Estuvimos viviendo en paz y armonía durante décadas. Se decía que nos habían atacado alguna vez, pero como toda historia que se aleja del presente pasa inexorablemente a ser parte del mito de la comunidad.


Alguien dirá que debimos haberlo previsto, pero ¿era factible? ¿podríamos haber hecho algo frente a la rapidez y brutalidad con la que ocurrieron los hechos? sinceramente, lo dudo.

El quehacer de nuestro pueblo me parece irrelevante mencionarlo, no obstante quisiera resaltar que mi gente, y cuando hablo de “mi gente”, es porque soy un representante real de ellos, siempre se ha caracterizado por su tranquila manera de vivir, sin buscar jamás la violencia ni alterar de forma alguna la convivencia con los demás.

Sin embargo, parece ser que eso ni siquiera fue considerado por nuestros atacantes, creo que fuimos víctimas de un sinsentido brutal, de una fuerza que nos quiso eliminar sólo porque tiene la capacidad de hacerlo, de pisotear a un pueblo entero sin razón aparente. A veces quisiera pensar que había algo en nosotros que constituía un peligro para nuestros agresores, pero no, no hay justificación alguna.

Ver como se desintegran familias en cosa de segundos ha sido lo más desgarrador que he visto en mi vida. Maldigo, a la vez que agradezco, que todos mis seres queridos están bien, sólo porque la ubicación de nuestro hogar estaba lejos del ataque. Tratamos de ayudar a todos los que pudimos, lo juro. Juro que todos y cada uno de los integrantes de mi familia lucharon por rescatar a la mayor cantidad de vecinos de nuestro pueblo, pero la tarea resultó caótica y a la vez, imposible.

Los caminos que fueron creados durante años por quienes transitamos a diario se vieron de un momento a otro inundados, junto con el derrumbe de cientos, sino miles de hogares. No puedo quitarme la imagen de un niño luchando contra la corriente mientras sus padres corrían tras él, desesperados.

Aún no podemos hallarlo. A él o lo que quede de su cuerpo.

Aún no terminamos el catastro de los daños, pero calculo que hemos perdido más del cuarenta por ciento de la población y no tendremos ayuda de nadie. Nos hemos levantado con una rapidez que me enorgullece: necesitamos comida y un lugar para guarecernos de la noche, sobre todo en esta parte del año, pero ambas cosas escasean, y lo único que abunda es la tristeza.

He pensado en la venganza, pero la única respuesta que me viene de vuelta es la impotencia. El saberme incapaz de proteger a quienes amo me sume en una desolación tan grande que sólo es superada por la imagen de nuestro pueblo en ruinas.

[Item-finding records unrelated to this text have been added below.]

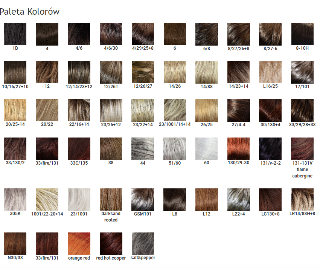Image resolution: width=320 pixels, height=269 pixels.
Task: Select the 20/25-14 golden swatch
Action: coord(15,110)
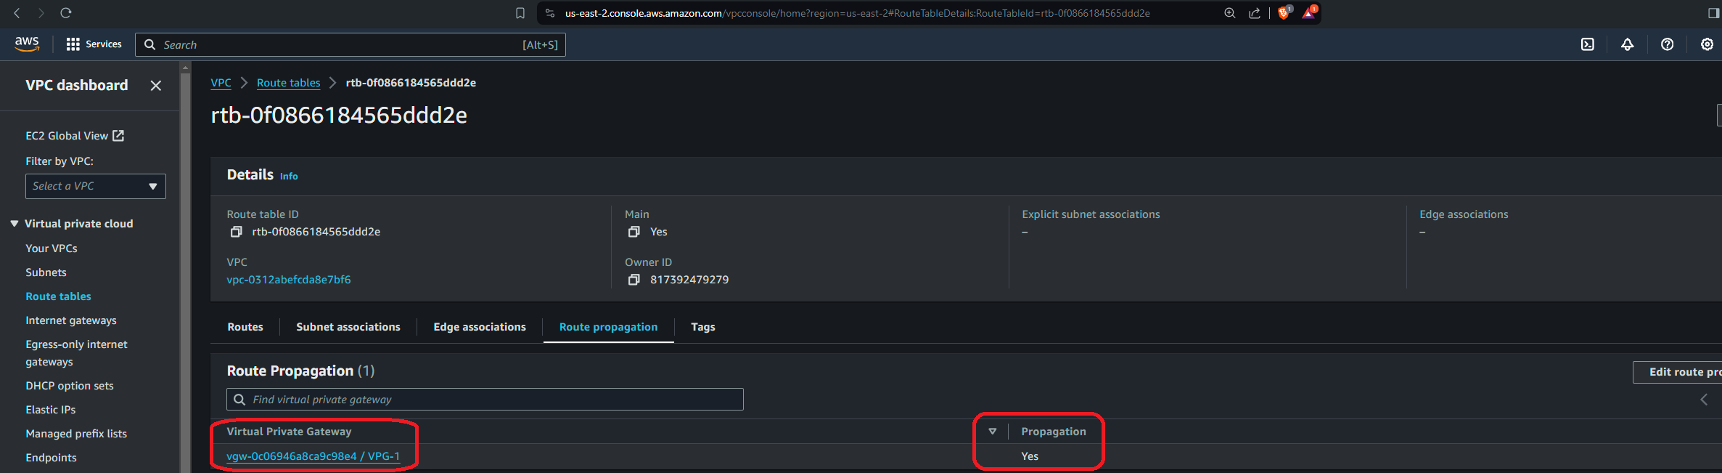Copy the Route table ID value
The height and width of the screenshot is (473, 1722).
pyautogui.click(x=236, y=232)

Ese día (y como raras veces lo hacía) me dediqué a oírlos; estuvieron desde la mañana celebrando un ritual que a medida que pasaban las horas hacía que el actuar de todos los Gigantes fuese más y más extraño. A medida que la intensidad del sol fue disminuyendo la cantidad de voces fue también bajando, hasta que el silencio engañoso me hizo bajar la guardia.

Poco después, y cuando el día comenzaba a desaparecer, la silueta de uno de los gigantes eclipsó bruscamente los débiles rayos de sol que anaranjaban la tierra. El Hombre, tambaleándose, levantó con torpeza un enorme artículo rectangular de color azul, el que vació sin piedad sobre El Hormiguero. El estruendo de las rocas transparentes que caían fue tan terrible que el grito al unísono de las hormigas espantó al gorrión que buscaba semillas entre el pasto.

En cosa de minutos las rocas transparentes se volvieron agua gélida, provocando el caos, el derrumbe y la estampida de la colonia.

Muchas de ellas seguimos entumecidas, a muchas otras no las volveremos a ver jamás.